Additive Density Regression

Sonja Greven, Humboldt University of Berlin

Abstract: We present structured additive regression models to model probability density functions given scalar covariates. To preserve nonnegativity and integration to one, we formulate our models for densities in a Bayes Hilbert space with respect to an arbitrary finite measure. This enables us to not only consider continuous densities, but also, e.g., discrete densities (compositional data) or mixed densities. Mixed densities occur in our application motivated by research on gender identity norms and the distribution of the woman’s share in a couple’s total labor income, as the woman’s income share is a continuous variable having discrete point masses at zero and one for single-earner couples. We show how to handle the challenging case of mixed densities using an orthogonal decomposition. We discuss interpretation of effect functions in our model via odds-ratios.
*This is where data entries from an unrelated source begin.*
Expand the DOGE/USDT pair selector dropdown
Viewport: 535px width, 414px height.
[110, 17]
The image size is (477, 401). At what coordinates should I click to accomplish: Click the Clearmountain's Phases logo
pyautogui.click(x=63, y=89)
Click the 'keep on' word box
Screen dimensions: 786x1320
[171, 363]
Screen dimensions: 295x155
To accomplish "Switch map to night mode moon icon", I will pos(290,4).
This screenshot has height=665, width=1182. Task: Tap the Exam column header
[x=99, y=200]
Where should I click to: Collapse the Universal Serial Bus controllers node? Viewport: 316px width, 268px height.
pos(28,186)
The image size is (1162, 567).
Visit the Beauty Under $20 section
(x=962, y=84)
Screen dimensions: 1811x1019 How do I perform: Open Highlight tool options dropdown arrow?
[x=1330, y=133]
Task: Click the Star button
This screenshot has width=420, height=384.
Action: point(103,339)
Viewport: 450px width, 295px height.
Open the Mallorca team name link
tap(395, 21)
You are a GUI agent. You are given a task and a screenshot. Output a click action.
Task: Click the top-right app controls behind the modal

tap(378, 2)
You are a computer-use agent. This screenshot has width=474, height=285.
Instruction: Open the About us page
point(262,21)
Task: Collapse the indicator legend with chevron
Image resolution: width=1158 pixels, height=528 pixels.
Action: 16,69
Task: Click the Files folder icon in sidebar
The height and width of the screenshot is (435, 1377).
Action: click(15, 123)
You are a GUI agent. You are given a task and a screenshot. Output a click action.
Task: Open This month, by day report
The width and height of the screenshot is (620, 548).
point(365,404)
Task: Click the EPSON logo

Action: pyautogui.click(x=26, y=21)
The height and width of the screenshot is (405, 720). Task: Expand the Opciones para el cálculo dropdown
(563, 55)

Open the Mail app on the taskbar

We consider two cases: First, where densities are observed and are directly used as responses. Second, when only individual scalar realizations of the conditional distributions are observed, but not the whole conditional densities, we use our additive regression approach to model the conditional density given covariates. We show approximate equivalence of the resulting Bayes space penalized likelihood to a certain penalized Poisson likelihood, facilitating estimation. We apply our framework to a motivating gender economic data set from the German Socio-Economic Panel Study (SOEP) to analyze the distribution of the woman’s share in a couple’s total labor income, given year, place of residence and age of the youngest child. Results show a more symmetric distribution in East German than in West German couples after German reunification and a smaller child penalty comparing couples with and without minor children. These West-East differences become smaller, but are persistent over time.